Oriire kidnapped students and teachers: The urgent need for therapy after release, By Toyin Falola
Summarized and contextualized by DistantNews.
At a glance
- The release of kidnapped students and teachers from Oriire community is a relief, but their ordeal has likely caused significant psychological trauma.
- Survivors of such experiences often suffer from fear, humiliation, violence, uncertainty, and helplessness, requiring immediate and ongoing psychotherapy.
- The article stresses that survival of captivity is only the first step, as mental captivity can follow, necessitating professional mental health support to prevent long-term issues like PTSD.
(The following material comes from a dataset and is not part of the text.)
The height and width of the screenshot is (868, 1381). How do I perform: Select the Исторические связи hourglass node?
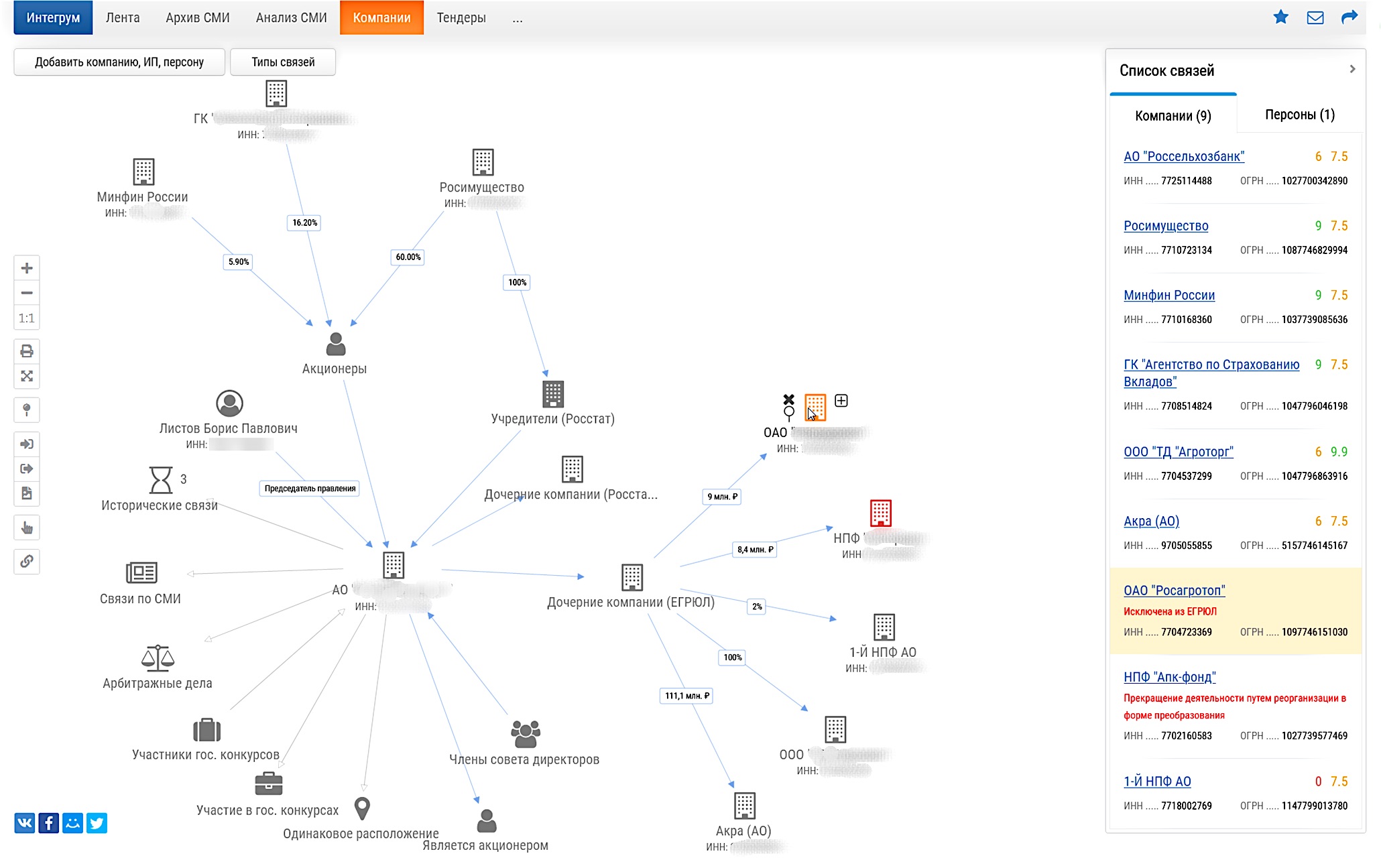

The recent release of kidnapped students and teachers from the Oriire community brings welcome relief, but their freedom marks only the beginning of a long road to recovery. The psychological trauma inflicted by experiences of fear, humiliation, violence, uncertainty, and helplessness during their ordeal cannot be underestimated. Experts emphasize the urgent need for emergency, ongoing, and professionally coordinated psychotherapy for these survivors upon their return home.
While physical captivity has ended, the potential for "mental captivity" looms large. Survivors may grapple with a range of emotional and psychological challenges, including fear, anxiety, depression, shame, jumpiness, nightmares, and difficulty trusting others. They might experience flashbacks of the violence and threats they endured, struggle with concentration, or shut down emotionally. These symptoms can manifest in children as unusual quietness, aggression, clinginess, school avoidance, or sleep disturbances.
Teachers, in particular, may experience guilt for being unable to protect themselves or their students, leading to feelings of helplessness and severe post-traumatic stress. If these trauma wounds are not addressed by professionals, they can fester, significantly impairing students' ability to learn, their family life, social integration, and overall future well-being.
Symptoms such as nightmares, panic attacks, depression, anxiety, emotional numbness, constant fear, suspicion, insomnia, poor appetite, and flashbacks are indicators that freed individuals might be suffering from post-traumatic stress disorder (PTSD). It is crucial not to dismiss these reactions as weakness. While religious support and family love are valuable, they should not replace proper mental health treatment. Immediate and long-term psychosocial support is essential for the healing and reintegration of these survivors.